Little variants in every episode keep the game fresh, and will hook you into playing more and more. There are certain features you can count on: every episode is ten questions, there will be one Dis or Dat somewhere, and every game ends in a Jack Attack. Everything else is mutable, from the jingles that introduce every question to the formats of the questions themselves. Some examples: one question was narrated by a rat exterminator that happened to be in the booth, and another question was set up with an animated dream sequence involving talking cats and a laser-firing ball of yarn. Every game has an unexpected element, keeping you hooked to see what’s next.
Of course, You Don’t Know Jack has a legacy dating back to 1995, so here’s some bits that series followers will want to know: Cookie Masterson is back as the host, Gibberish Questions have been nixed, and you can’t control the number of questions in the game. Oh, and there are new fake commercials after every episode, and they even pull in some classic commercials to use as background white noise in the menus.
If you only know idiots in real life, the Xbox 360 and PlayStation 3 versions let you match your wits against the Internet (because lord knows there’s only intelligent people there). Playing online is functional but hinges entirely upon playing with non-laggy partners. I played a few games with some heavy lag and it was torturous. I had to mash whatever answer I wanted just to get it to register, and the timers would pause and hitch up constantly. Lag is especially troublesome in the game-ending Jack Attack, in which every missed buzz results in a negative on your score. Because you have to mash to get any buzz to go through reliably, if you’re ever wrong, you’ll rack up five or six incorrect buzzes.

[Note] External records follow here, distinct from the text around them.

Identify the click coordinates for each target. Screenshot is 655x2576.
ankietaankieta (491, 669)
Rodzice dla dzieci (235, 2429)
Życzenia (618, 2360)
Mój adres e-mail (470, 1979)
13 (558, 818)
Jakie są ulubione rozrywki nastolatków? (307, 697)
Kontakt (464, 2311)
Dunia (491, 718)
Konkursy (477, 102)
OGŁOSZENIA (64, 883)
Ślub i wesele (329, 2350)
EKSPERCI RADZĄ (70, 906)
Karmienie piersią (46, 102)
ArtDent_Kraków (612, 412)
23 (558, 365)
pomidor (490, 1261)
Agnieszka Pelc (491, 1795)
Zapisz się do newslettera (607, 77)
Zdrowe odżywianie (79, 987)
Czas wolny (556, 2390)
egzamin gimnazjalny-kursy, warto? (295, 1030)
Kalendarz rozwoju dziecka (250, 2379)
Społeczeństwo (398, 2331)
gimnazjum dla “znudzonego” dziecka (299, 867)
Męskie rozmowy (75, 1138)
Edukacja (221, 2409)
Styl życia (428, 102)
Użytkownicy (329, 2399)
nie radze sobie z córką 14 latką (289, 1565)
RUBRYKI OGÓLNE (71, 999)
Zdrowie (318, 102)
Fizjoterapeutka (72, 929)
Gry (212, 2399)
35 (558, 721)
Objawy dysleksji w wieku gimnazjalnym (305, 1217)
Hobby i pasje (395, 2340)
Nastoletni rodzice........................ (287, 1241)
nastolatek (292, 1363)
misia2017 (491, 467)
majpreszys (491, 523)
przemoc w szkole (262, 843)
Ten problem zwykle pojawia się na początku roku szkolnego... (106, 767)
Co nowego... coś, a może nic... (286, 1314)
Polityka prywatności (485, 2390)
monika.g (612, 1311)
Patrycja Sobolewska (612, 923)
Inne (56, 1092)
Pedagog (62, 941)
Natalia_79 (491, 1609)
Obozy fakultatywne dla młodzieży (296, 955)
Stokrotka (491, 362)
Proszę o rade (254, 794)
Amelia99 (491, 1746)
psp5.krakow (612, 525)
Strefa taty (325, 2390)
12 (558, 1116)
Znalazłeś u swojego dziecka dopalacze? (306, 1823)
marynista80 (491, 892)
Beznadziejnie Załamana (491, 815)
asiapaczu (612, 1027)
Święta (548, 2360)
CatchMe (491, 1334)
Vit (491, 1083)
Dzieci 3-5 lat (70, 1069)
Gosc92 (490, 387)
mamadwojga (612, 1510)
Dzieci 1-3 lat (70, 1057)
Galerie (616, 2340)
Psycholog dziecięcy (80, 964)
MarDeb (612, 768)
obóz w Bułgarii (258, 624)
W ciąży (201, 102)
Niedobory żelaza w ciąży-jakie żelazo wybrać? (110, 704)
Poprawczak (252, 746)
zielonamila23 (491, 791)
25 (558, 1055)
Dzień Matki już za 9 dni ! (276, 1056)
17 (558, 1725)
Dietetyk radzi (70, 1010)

That said, playing with opponents that aren’t using tin cans and string for their Internet connection is a positive experience. At best the game is almost as responsive as playing locally, though there’s no getting around the latency in the Jack Attack. There are a few other annoyances: there’s no way to mute players that have their TVs turned up too goddamn loud during a game, and it’s easy to quick match into an episode you’ve already played, meaning you know all the answers already if your memory serves. If you happen to get ahead of the Internet pack, you’ll only want to host games to ensure you’re playing a new episode (unless you’re a jackass and only play if you know all the answers). As usual, playing with real-life people is the best way to enjoy the game, because if nothing else, you can’t deck someone that screws you over the Internet.
Graphics & Sound
Though YDKJ’s graphics are mostly text on an animated background, it still manages to impress with high-quality videos and charming animations. The jingles that introduce every question are so catchy that I have many of them stuck in my head while I write this. The game’s audio is uniformly excellent, mostly dominated by Cookie Masterson’s voice. Though you’ll hear this man talk for basically the whole game, he varies inflection and delivery to keep each comment fresh.
YDKJ marries difficult trivia with excellent presentation, biting humor, and an unpredictability that will make you look forward to every episode. All that with a reasonable sticker price and DLC that adds additional episodes means that YDKJ is a party game staple. Go buy it.